- From: Sandro Hawke <sandro@w3.org>
- Date: Sun, 22 Apr 2007 20:47:55 -0400
- To: semantic-web@w3.org
I keep running into a problem with modeling in RDFS/OWL where I don't
know whether to use a multi-valued singular property or a single-valued
plural (collection) property. For example:
Style 1 - Singular Property
Turtle: p:Charles f:child p:William, p:Harry.
N-Triples:
p:Charles f:child p:William .
p:Charles f:child p:Harry .
Style 2 - Plural (Collection) Property
Turtle: p:Charles f:children ( p:William p:Harry ).
N-Triples:
p:Charles f:children _:genid2 .
_:genid2 rdf:first p:William .
_:genid2 rdf:rest _:genid1 .
_:genid1 rdf:first p:Harry .
_:genid1 rdf:rest rdf:nil .
I believe the dominant opinion is that one should use Style 1 unless one
needs one of the key features of Style 2, which are roughly:
a. the values are ordered
b. the values are exhaustive
I've never liked having to make that tradeoff, and I think I now see a
way to get out of it.
My current perspective comes from my current focus, which is on
exploring how OWL lines up (and fails to line up) with object-oriented
programming systems. As far as I know, OO systems always use Style 2,
since they don't (directly) support multi-valued properties. In a
conventional programming language, we'd always have something like
person.children or person.childList, never person.child. This, to me,
increases to need to merge the two styles.

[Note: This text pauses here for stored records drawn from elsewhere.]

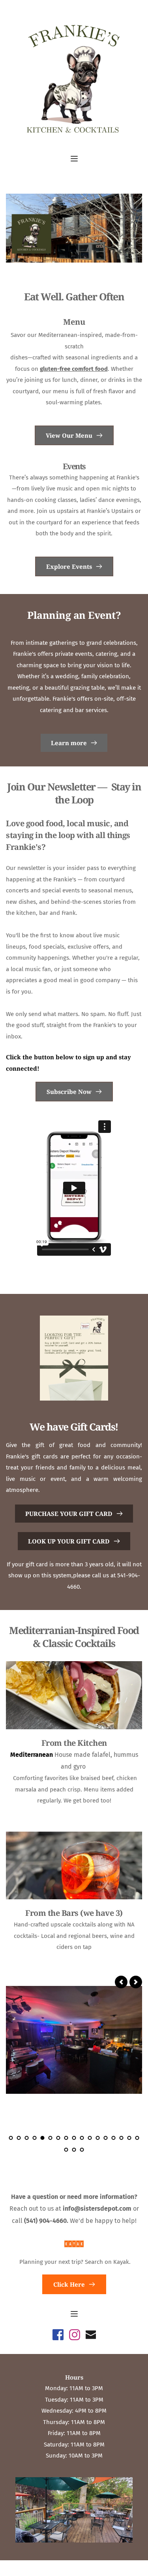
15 (122, 2138)
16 (129, 2138)
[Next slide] (135, 1982)
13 (106, 2138)
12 (98, 2138)
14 (114, 2138)
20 (82, 2150)
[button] (74, 158)
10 (82, 2138)
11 (90, 2138)
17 (137, 2138)
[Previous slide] (121, 1982)
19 (74, 2150)
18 (66, 2150)
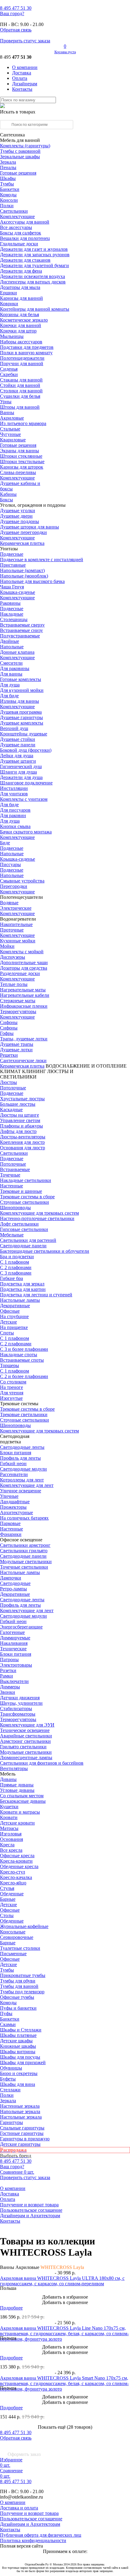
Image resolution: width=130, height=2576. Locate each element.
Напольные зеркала (20, 2111)
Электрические (15, 908)
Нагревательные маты (23, 989)
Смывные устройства (22, 880)
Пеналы (8, 167)
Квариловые (13, 439)
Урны (5, 401)
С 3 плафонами (15, 1272)
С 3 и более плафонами (24, 1349)
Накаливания (14, 1643)
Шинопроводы (15, 1207)
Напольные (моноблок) (24, 575)
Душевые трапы (16, 1044)
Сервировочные (16, 1937)
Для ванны (11, 673)
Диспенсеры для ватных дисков (33, 281)
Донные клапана (17, 652)
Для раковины (14, 668)
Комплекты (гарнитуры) (25, 145)
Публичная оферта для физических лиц (40, 2535)
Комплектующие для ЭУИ (27, 1724)
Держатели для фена (21, 270)
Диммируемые (15, 1637)
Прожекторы (13, 1507)
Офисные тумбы (17, 1997)
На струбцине (14, 1316)
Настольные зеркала (21, 2116)
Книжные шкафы (18, 2046)
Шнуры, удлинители (21, 1703)
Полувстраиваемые (20, 635)
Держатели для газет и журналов (34, 249)
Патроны (9, 1659)
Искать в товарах (17, 111)
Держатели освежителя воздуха (32, 276)
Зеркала (8, 162)
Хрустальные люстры (22, 1098)
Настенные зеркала (20, 2106)
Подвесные (11, 554)
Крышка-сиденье (17, 592)
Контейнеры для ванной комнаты (34, 309)
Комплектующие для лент (27, 1485)
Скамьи (8, 2024)
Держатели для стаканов (25, 260)
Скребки (9, 374)
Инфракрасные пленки (23, 1006)
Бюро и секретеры (18, 2073)
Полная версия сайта (21, 2545)
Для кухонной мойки (22, 690)
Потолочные (13, 1087)
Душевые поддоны (19, 521)
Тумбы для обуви (17, 1980)
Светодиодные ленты (22, 1447)
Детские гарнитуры (20, 2144)
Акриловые (12, 418)
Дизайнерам (24, 83)
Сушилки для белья (20, 396)
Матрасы (9, 1828)
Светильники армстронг (25, 1545)
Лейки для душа (16, 755)
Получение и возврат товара (29, 2204)
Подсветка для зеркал (22, 1283)
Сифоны (9, 1027)
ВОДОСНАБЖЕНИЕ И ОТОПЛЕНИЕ (86, 1066)
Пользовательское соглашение (31, 2210)
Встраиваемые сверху (22, 624)
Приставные (13, 565)
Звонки (7, 1692)
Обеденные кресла (19, 1866)
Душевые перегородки (23, 532)
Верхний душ (14, 728)
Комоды (8, 194)
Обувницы (11, 2067)
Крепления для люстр (22, 1142)
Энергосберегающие (21, 1626)
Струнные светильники (24, 1202)
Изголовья (10, 1833)
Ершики (8, 292)
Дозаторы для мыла (20, 287)
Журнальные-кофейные (24, 1926)
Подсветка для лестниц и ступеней (36, 1294)
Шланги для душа (18, 771)
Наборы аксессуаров (21, 341)
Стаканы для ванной (21, 379)
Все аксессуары (16, 227)
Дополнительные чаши (24, 962)
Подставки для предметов (27, 347)
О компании (24, 67)
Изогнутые (11, 1398)
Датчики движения (20, 1697)
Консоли (9, 200)
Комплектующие (17, 216)
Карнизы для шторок (21, 467)
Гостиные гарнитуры (22, 2133)
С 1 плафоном (14, 1262)
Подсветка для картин (23, 1289)
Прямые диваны (17, 1784)
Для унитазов (14, 793)
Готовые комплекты (20, 679)
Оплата (19, 78)
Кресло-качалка (16, 1877)
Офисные (10, 1311)
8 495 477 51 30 (15, 2432)
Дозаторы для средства (23, 968)
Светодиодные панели (23, 1245)
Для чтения (11, 1392)
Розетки (8, 1670)
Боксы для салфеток (20, 232)
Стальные (10, 428)
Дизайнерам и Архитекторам (30, 2215)
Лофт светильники (19, 1223)
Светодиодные (15, 1583)
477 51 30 (15, 8)
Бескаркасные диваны (23, 1801)
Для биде (9, 695)
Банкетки (9, 189)
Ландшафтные (15, 1501)
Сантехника (12, 134)
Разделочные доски (20, 973)
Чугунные (10, 434)
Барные (7, 1899)
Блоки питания (15, 1452)
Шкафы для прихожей (23, 2062)
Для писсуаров (15, 810)
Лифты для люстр (18, 1131)
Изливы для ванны (19, 701)
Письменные (13, 1953)
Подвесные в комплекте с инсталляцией (41, 559)
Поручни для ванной (21, 363)
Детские (8, 1321)
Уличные (9, 1496)
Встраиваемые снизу (21, 630)
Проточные (12, 929)
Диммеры (10, 1686)
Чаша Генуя (12, 586)
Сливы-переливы (18, 472)
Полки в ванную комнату (26, 352)
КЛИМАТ (10, 1071)
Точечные (10, 1174)
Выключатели (14, 1681)
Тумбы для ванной (19, 1986)
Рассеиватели (14, 1474)
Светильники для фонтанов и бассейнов (41, 1763)
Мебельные (12, 1234)
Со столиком (13, 1381)
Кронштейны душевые (23, 733)
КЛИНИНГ (34, 1071)
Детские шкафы (16, 2040)
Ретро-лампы (13, 1588)
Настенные (11, 1185)
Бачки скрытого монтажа (26, 831)
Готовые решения (18, 172)
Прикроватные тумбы (22, 1975)
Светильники (14, 211)
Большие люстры (17, 1104)
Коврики (9, 303)
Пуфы (6, 2013)
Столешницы (14, 619)
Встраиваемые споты (22, 1360)
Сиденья (9, 369)
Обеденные (12, 1893)
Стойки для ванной (20, 385)
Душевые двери (16, 516)
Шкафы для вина (17, 2084)
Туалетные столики (20, 1948)
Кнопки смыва (15, 826)
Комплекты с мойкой (22, 951)
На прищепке (14, 1327)
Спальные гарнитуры (22, 2127)
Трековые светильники (23, 1414)
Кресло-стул (12, 1871)
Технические (13, 1648)
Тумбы (7, 183)
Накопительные (16, 924)
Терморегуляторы (18, 1011)
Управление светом (20, 1120)
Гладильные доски (19, 243)
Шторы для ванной (20, 407)
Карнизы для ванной (21, 298)
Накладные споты (18, 1354)
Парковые (10, 1523)
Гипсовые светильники (24, 1229)
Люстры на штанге (19, 1115)
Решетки (9, 1055)
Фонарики (10, 1534)
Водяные (9, 902)
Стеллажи (10, 2089)
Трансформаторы (17, 1714)
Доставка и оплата (19, 2507)
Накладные (11, 614)
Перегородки (13, 886)
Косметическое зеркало (24, 319)
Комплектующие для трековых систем (39, 1213)
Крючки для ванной (20, 325)
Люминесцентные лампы (26, 1757)
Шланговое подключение (26, 782)
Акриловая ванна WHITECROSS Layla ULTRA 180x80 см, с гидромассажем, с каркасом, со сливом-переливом (62, 2281)
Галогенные (12, 1632)
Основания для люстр (22, 1147)
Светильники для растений (28, 1240)
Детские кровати (17, 1822)
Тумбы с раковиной (20, 151)
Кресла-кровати (16, 1861)
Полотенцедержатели (22, 358)
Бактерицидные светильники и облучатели (44, 1251)
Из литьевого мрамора (23, 423)
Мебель (7, 1773)
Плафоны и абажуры (21, 1125)
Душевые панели (17, 744)
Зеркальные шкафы (20, 156)
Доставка (21, 72)
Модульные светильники (26, 1561)
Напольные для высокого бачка (32, 581)
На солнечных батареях (24, 1517)
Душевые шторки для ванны (29, 526)
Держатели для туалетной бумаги (34, 265)
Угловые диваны (17, 1790)
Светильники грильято (23, 1550)
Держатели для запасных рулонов (35, 254)
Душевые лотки (16, 1049)
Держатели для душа (21, 777)
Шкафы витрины (17, 2051)
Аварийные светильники (26, 1735)
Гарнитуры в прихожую (25, 2138)
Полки (7, 205)
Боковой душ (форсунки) (25, 750)
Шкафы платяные (18, 2035)
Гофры (7, 1033)
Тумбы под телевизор (22, 1991)
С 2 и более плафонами (24, 1376)
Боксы (6, 499)
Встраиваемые (15, 1169)
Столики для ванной (21, 390)
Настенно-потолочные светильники (37, 1218)
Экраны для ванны (19, 450)
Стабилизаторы (16, 1708)
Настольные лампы (20, 1572)
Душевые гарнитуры (21, 717)
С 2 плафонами (15, 1267)
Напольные (12, 646)
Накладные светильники (25, 1180)
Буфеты (8, 2078)
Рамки (6, 1675)
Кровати (9, 1817)
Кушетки (9, 1806)
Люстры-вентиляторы (22, 1136)
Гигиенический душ (21, 766)
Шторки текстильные (22, 461)
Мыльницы (12, 336)
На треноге (11, 1387)
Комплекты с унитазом (23, 799)
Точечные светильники (24, 1566)
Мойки (7, 946)
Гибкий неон (13, 1463)
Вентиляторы (14, 1768)
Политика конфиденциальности (33, 2540)
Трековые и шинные (21, 1191)
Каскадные (11, 1109)
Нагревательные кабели (24, 995)
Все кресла (11, 1850)
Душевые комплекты (21, 722)
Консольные (12, 1931)
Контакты (22, 89)
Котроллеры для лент (22, 1479)
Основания (11, 1839)
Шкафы (8, 178)
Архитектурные (16, 1512)
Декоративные (15, 1305)
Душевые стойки (17, 739)
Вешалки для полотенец (25, 238)
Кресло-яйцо (13, 1882)
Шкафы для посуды (20, 2057)
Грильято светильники (23, 1746)
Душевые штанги (18, 761)
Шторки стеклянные (21, 456)
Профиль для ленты (20, 1458)
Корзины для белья (19, 314)
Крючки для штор (18, 330)
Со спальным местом (22, 1795)
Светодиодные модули (23, 1468)
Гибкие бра (11, 1278)
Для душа (10, 684)
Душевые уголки (17, 510)
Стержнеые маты (17, 1000)
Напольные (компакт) (22, 570)
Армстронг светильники (25, 1741)
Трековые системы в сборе (27, 1196)
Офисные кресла (17, 1855)
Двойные (9, 641)
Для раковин (13, 815)
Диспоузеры (12, 957)
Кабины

The solution I propose is to add another triple:
f:child p:plural f:children
which would allow the two styles to intermingle.
That triple means that every value for any subject's f:child property is
present in that subject's f:children list. (And visa versa: every
element of the f:children list is a value for the f:child property.)
Formally (in Otter's FOL syntax, as I used in Surnia):
% define p_plural
all SingularProperty PluralProperty (
rdf(SingularProperty, p_plural, PluralProperty)
<->
all Subject Value (
rdf(Subject, SingularProperty, Value)
<->
exists List (
rdf(Subject, PluralProperty, List) &
inList(Value, List)
)
)
).
% define inList(X,L) -- true iff X is in rdf list L
all Element List (
inList(Value, List)
<->
( rdf(List, rdf_first, Value)
| exists Rest (
rdf(List, rdf_rest, Rest) &
inList(Value, Rest)
)
)
)
all Element (-inList(Element, rdf_nil)).
I believe these semantics would have some interesting and useful
consequences:
* You can constrain the type of members of a list by
linking it to a property and constraining the type of
that property. For example:
f:child p:plural f:children.
f:child rdfs:range foaf:Person.
eg:foo f:children eg:bar.
constrains eg:bar to be an RDF list which contains only
foaf:Person instances.
* You can constrain the cardinality of the set of elements in a
list in the same manner (using OWL cardinality axioms). This
does not constrain the number of elements in the list, unless
they are otherwise constrained to be distinct. (Hmmm. Should
p:plural do that, too? I'm not sure I know how to safely
specify that. It could be nice, though.)
* Content providers can use either or both properties. Content
consumers can use either or both properties, if inference is
provided to implement the above semantics.
* Content providers should avoid the plural property unless they want
to be exhaustive. (There is some wiggle room here for using
open-ended lists, but I think that's best avoided.)
Thoughts? Reasons why this is great? Reasons why this wont work?